Two competitions coming up this weekend, there’s a gap on the weekend of the 18th-19th (which suits me down to the ground, as I’m actually playing The Crystal Maze on the 18th) and two more on the weekend of the 25th-26th.
The weekend of the 10th-13th sees the sixth (“Serbian”) round of the World Puzzle Federation’s Puzzle Grand Prix and the instruction booklet is already available. Usual drill: 90 minutes, free to play, score as many points as you can by solving puzzles, start no earlier than midday European time on Friday 10th and finish by midnight European at the end of Monday 13th. Take a look at the types of puzzles in advance; I’d say these look pretty tough, but every round is delicately balanced on the tough-to-accessible spectrum and it’s just that this round has puzzles that don’t play to my strengths.
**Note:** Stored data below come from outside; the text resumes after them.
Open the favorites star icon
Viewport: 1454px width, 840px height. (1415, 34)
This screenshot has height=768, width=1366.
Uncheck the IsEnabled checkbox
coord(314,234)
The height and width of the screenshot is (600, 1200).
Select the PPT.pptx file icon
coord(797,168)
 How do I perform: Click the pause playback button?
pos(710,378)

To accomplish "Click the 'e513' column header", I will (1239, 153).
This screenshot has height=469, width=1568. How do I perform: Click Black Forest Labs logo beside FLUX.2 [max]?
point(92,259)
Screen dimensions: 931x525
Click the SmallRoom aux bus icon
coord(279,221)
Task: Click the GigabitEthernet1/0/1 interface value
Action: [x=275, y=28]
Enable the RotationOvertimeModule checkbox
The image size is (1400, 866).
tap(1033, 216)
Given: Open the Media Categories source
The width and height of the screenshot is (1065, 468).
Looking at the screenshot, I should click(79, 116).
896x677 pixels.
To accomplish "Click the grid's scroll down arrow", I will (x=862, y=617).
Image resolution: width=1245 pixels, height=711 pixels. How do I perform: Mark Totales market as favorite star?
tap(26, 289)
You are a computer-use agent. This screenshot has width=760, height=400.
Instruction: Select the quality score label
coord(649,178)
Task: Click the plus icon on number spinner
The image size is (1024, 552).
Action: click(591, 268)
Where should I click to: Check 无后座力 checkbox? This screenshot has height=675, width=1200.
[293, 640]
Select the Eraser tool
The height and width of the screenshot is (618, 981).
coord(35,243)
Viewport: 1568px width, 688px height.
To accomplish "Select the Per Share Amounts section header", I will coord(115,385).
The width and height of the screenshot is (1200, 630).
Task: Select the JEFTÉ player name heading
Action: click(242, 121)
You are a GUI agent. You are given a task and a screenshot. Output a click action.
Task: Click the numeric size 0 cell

This weekend also sees the online UK Sudoku Championship – you can click through there for the link to the instruction booklet – and that runs in a somewhat similar fashion. Two hour time limit, free to play, score as many points as you can by solving sudoku and sudoku variants, start no earlier than midday UK time on Friday 10th and finish by 11:55pm UK time at the end of Monday 13th.
On the weekend of the 25th-26th, it’s the other way around: another round of the Sudoku GP and also the UK Puzzle Championship. The UKPC is expected to be 2½ hours long. It’s been my favourite puzzle championship of the year for a few years now and it deliberately contains more identifiably accessible material than just about all of the rest of the contests. If you’re going to enter only one contest, I’d recommend the UKPC above the rest. Participation is free and open worldwide. The top two UK participants from each of the UK championships qualify for the UK team for the World Sudoku Championships or World Puzzle Championships, as appropriate.
I may have taken a pot shot at sports’ governing bodies at large in my previous entry, whether physical or mind, but many thanks to all those who have created these contests, tested these contests, or created and maintained the infrastructure to make them available to the public at large.